Source extract:
+---+

Re: io.popen Run command with spaces in argument filename, and get the result

[v <v19930312@...>]

For your case it would be

io.popen('otfinfo -p "/path/to/file name/ with spaces.otf"', 'r')

Escape it like you would in usual shell, that's the general rule.

The deeper problem here is that you can't reliably escape user input
(well, you theoretically can, but good luck with that), and all ways
Lua allows to call a command require you to escape inputs (due to
portability requirements, it's the only way ANSI C provides). You also
can only have one I/O stream (stdin/stdout/stderr) open per child
process, but not more. You probably want to take a look at lua-
subprocess or luaposix libraries that allow to bypass both of those
limitations.

+---+

(Extracted data entries)
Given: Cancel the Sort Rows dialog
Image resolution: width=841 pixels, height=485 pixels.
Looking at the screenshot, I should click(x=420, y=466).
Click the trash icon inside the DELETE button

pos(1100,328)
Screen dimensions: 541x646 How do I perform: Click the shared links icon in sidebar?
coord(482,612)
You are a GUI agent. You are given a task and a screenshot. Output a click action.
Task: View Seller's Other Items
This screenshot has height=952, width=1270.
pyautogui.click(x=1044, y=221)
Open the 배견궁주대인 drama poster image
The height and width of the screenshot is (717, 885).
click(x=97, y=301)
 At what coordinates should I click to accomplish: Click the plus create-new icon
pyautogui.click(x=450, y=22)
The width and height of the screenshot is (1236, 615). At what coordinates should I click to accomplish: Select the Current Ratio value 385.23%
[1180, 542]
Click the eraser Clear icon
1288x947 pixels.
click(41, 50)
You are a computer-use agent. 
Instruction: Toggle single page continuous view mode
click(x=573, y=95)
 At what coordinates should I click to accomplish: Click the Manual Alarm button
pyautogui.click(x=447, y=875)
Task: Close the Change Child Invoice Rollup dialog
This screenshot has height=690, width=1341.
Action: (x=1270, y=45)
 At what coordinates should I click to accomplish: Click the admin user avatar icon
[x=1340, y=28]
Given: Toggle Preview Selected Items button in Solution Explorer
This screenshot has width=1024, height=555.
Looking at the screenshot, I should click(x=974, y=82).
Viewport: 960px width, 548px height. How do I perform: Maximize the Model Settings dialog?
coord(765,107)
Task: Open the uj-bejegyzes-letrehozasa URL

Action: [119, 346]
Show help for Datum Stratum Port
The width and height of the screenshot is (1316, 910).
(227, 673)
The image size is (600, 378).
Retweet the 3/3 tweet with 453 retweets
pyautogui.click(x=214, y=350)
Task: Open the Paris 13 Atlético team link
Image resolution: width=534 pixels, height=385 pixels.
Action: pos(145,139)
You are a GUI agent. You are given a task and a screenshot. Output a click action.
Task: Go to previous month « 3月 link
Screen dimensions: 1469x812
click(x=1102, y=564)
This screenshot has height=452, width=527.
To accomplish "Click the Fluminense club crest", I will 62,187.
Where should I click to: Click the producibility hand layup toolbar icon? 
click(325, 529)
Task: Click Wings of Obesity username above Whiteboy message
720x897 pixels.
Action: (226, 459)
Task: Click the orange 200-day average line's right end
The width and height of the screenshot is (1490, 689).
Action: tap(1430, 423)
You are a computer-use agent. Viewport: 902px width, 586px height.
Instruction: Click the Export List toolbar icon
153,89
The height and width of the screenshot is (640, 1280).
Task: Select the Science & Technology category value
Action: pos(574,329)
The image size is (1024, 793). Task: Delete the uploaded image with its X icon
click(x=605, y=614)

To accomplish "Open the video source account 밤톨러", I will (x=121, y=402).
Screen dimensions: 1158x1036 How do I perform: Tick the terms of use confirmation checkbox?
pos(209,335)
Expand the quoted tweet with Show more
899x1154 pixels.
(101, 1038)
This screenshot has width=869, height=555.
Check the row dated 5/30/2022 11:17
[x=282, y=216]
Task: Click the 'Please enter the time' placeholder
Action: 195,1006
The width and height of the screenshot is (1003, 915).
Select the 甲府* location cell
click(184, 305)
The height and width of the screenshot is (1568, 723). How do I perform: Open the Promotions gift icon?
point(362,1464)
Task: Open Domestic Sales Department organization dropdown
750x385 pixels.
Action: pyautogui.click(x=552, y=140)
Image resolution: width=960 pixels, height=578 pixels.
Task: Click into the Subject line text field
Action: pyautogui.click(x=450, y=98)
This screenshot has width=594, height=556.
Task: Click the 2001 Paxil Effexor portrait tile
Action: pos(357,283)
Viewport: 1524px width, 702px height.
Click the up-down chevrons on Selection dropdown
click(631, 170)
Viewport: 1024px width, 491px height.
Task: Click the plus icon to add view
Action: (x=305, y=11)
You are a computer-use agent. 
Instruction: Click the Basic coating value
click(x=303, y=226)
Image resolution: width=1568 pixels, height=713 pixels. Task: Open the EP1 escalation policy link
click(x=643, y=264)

+---+

Task instructions:
(a) Repeat the part of the forum reply about io.popen that starts at "Re: io.popen Run" and ends at "the general rule.".
(b) Which libraries does the forum reply about io.popen suggest looking at to get around the limitations it describes?
(c) Continue the forum reply about running commands with io.popen in Lua from the point where it stops.

Exercise responses:
(a)
Re: io.popen Run command with spaces in argument filename, and get the result

[v <v19930312@...>]

For your case it would be

io.popen('otfinfo -p "/path/to/file name/ with spaces.otf"', 'r')

Escape it like you would in usual shell, that's the general rule.

(b) The lua-subprocess and luaposix libraries.

(c)
On Sun, 2021-02-07 at 00:30 -0800, Robin Stern wrote:
> Hi there,
> Am new to lua, and coming here from Python land. One thing that I
> have been not able to get right after browsing internet for 2 hours
> (and trying solutions) is run a simple command from within lua, and
> get the stdout, stderr for it. Here's the command:
> 
> otfinfo -p /path/to/file name/ with spaces.otf
> 
> It will be great if someone can give a complete solution. The path to
> filename is coming from a list that does not escape spaces, so spaces
> are just ' ' characters.
> 
> Thanks!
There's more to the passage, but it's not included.